St. Louis County Prosecutor Bob McCulloch and his two assistants are accused of ”negligence and intentional acts of gross irresponsibility” in a misconduct complaint filed this week over their handling of the grand jury that investigated the shooting death of Michael Brown.
Seven Missouri citizens filed the complaint Monday with the state’s Office of Chief Disciplinary Counsel. All told, McCulloch and his two assistants, Kathi Alizadeh and Sheila Whirley, – who were tasked with presenting evidence before the grand jury – are accused of violating nine rules of conduct and for their “gross failure to vigorously represent their client – the citizens of St. Louis, Missouri, in their capacity as prosecutors.”
The St. Louis grand jury in November declined to bring any charges against Darren Wilson, the Ferguson, Missouri, police officer who shot and killed Brown on Aug. 9, sparking rounds of protests and violence in the St. Louis region and beyond.
Among a range of issues, Tuesday’s complaint accuses Alizadeh and Whirley of presenting to jurors outdated guidelines of the state’s use-of-force statutes and failing to outline accurate information. The co-signers also accuse the two assistants of defending Wilson instead of prosecuting him.
A spokesperson for the St. Louis County prosecutor’s office declined to comment on the complaint.
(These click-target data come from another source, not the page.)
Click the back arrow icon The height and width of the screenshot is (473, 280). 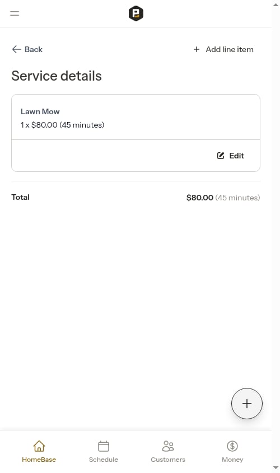click(17, 49)
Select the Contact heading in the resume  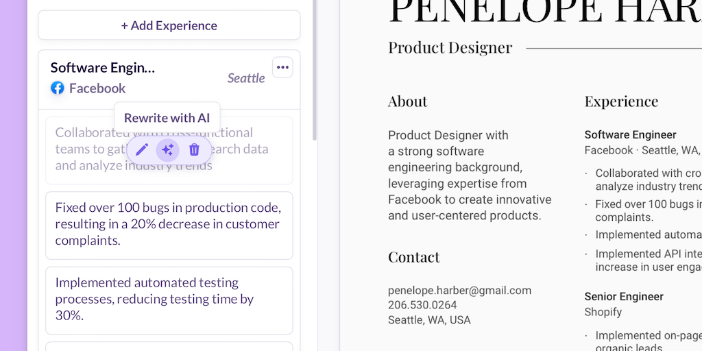[x=414, y=257]
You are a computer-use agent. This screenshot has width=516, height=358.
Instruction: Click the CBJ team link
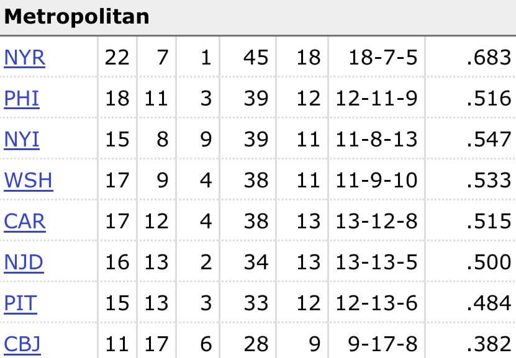(22, 344)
The NAACP Legal Defense and Educational Fund (LDF), meanwhile, is calling for a new grand jury investigation. In a letter to Missouri Judge Maura McShane, the group calls on the court to restore public confidence in the St. Louis County judicial system in light of “grave legal concerns” including allegations that witnesses lied in their testimony.
“These and other issues raise questions about the integrity of the process and the lawfulness of the prosecutors’ conduct,” said Sherrilyn Ifill, LDF president and director-counsel, said in a statement. “This process sets a bad precedent for our judicial system and diminishes the high standard that stewards of the law are supposed to uphold.”
The complaint filed this week is just the latest round of criticism directed at the St. Louis prosecutor’s office. On Monday, a grand juror in the Michael Brown case sued McCulloch over restrictions that prevent grand jury members from speaking out publicly about their cases.